◆ Task goal ◆
Copy the material verbatim, beginning at the line that contains "Given: Click the" and ending after the line that contains "Looking at the screenshot, I should (731, 515).", and omit the pictures from your answer.

◆ Available data ◆
------------

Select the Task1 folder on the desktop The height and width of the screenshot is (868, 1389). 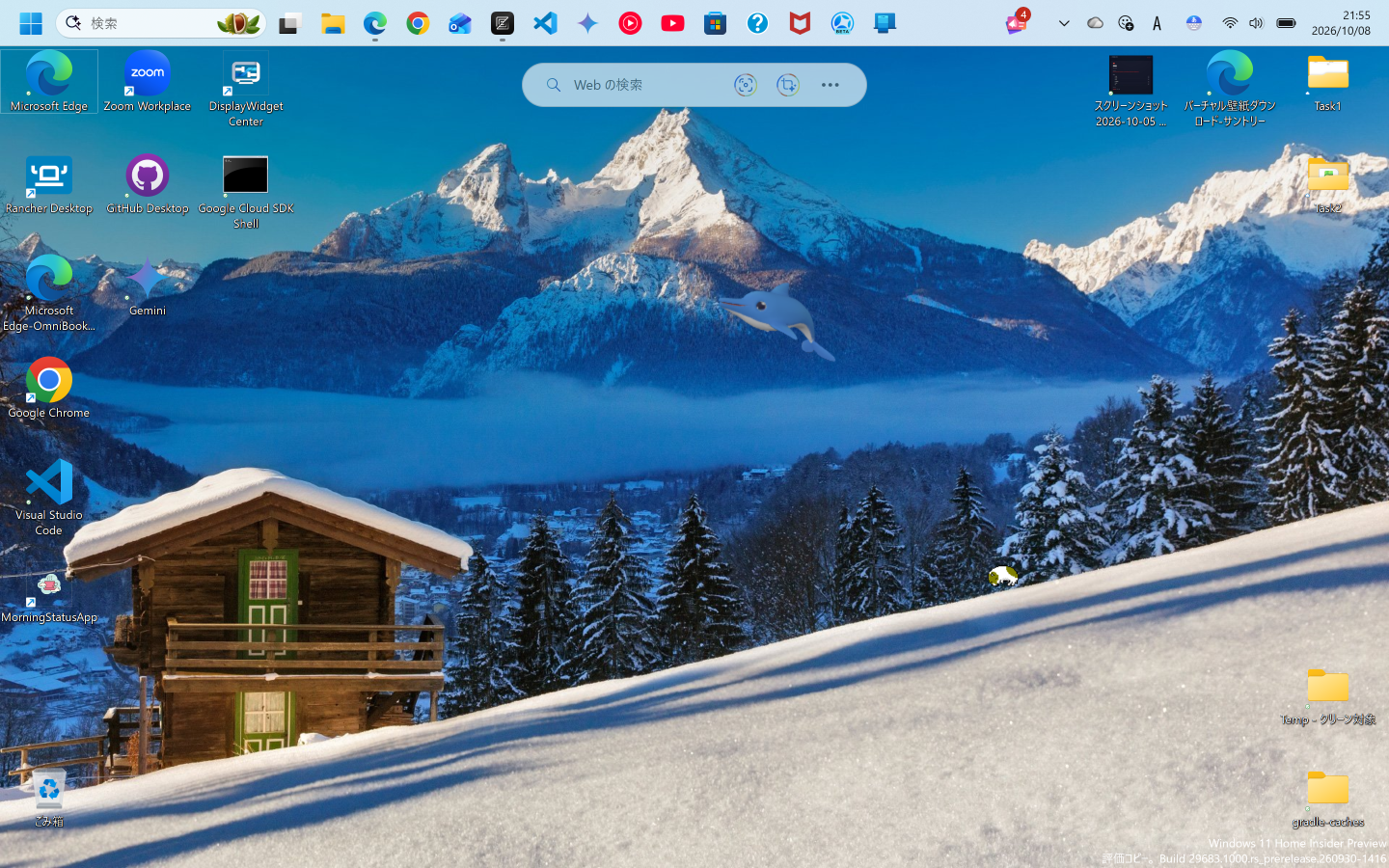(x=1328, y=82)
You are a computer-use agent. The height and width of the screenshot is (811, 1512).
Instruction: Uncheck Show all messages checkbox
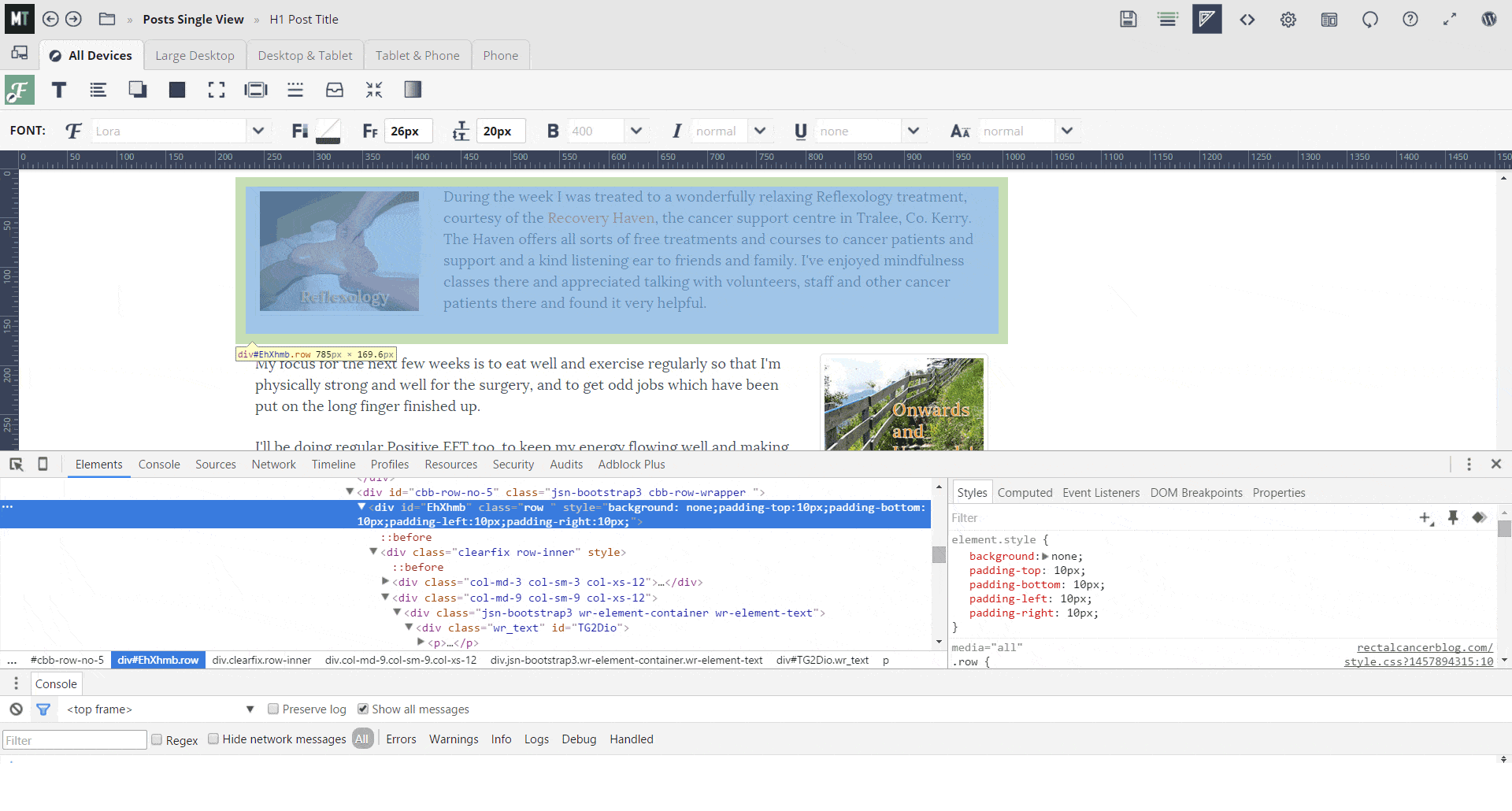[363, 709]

------------

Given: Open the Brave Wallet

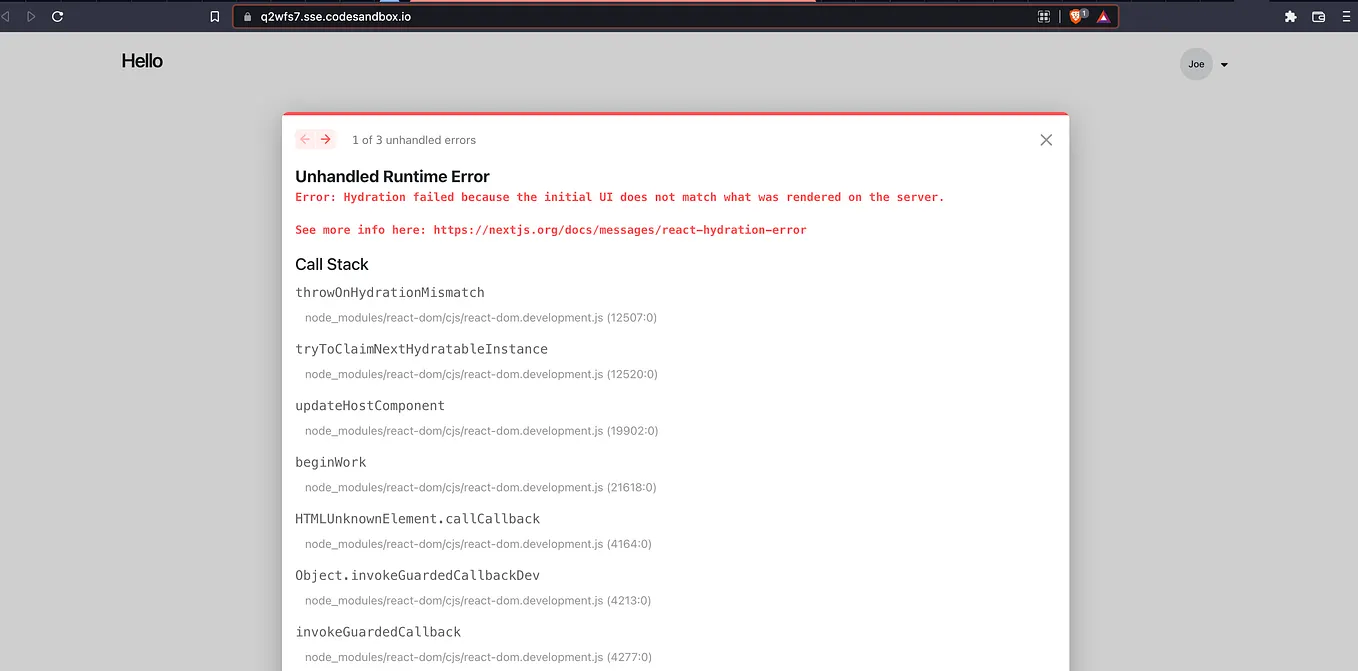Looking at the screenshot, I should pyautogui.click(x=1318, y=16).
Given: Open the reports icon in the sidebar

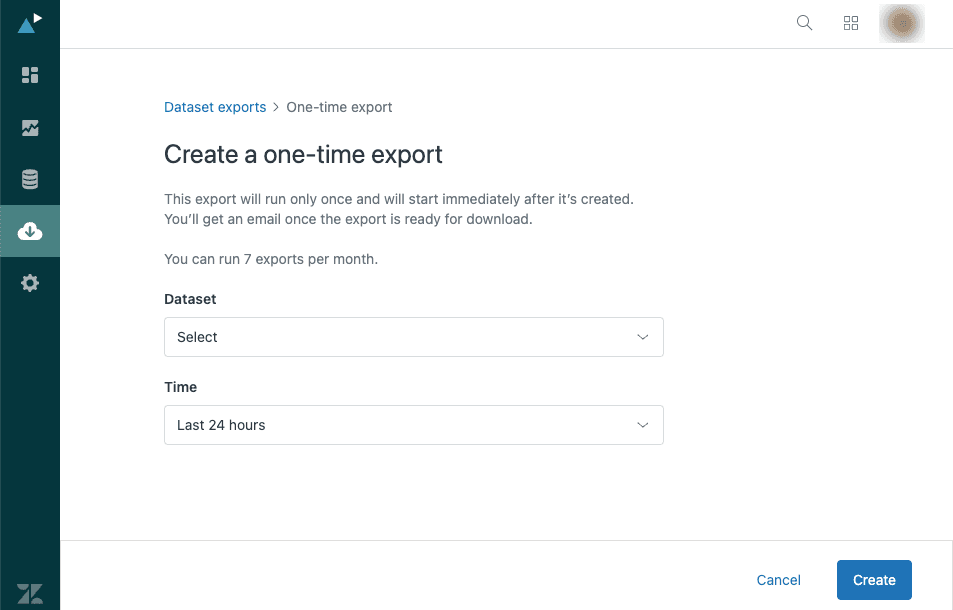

------------

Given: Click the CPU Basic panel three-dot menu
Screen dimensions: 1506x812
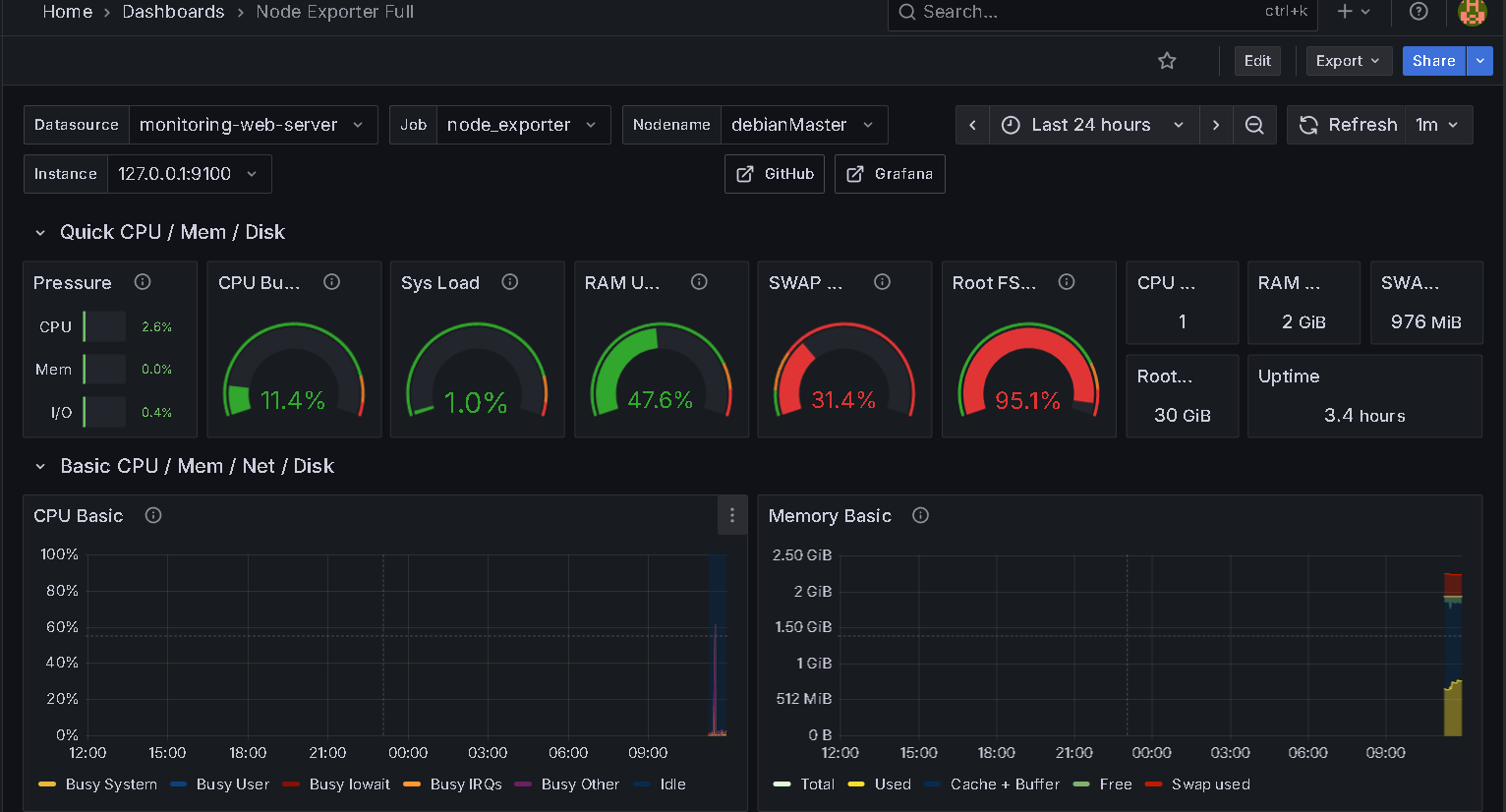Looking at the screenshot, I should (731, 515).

------------

◆ Output for this task ◆
Given: Click the CPU Basic panel three-dot menu
Screen dimensions: 1506x812
Looking at the screenshot, I should (731, 515).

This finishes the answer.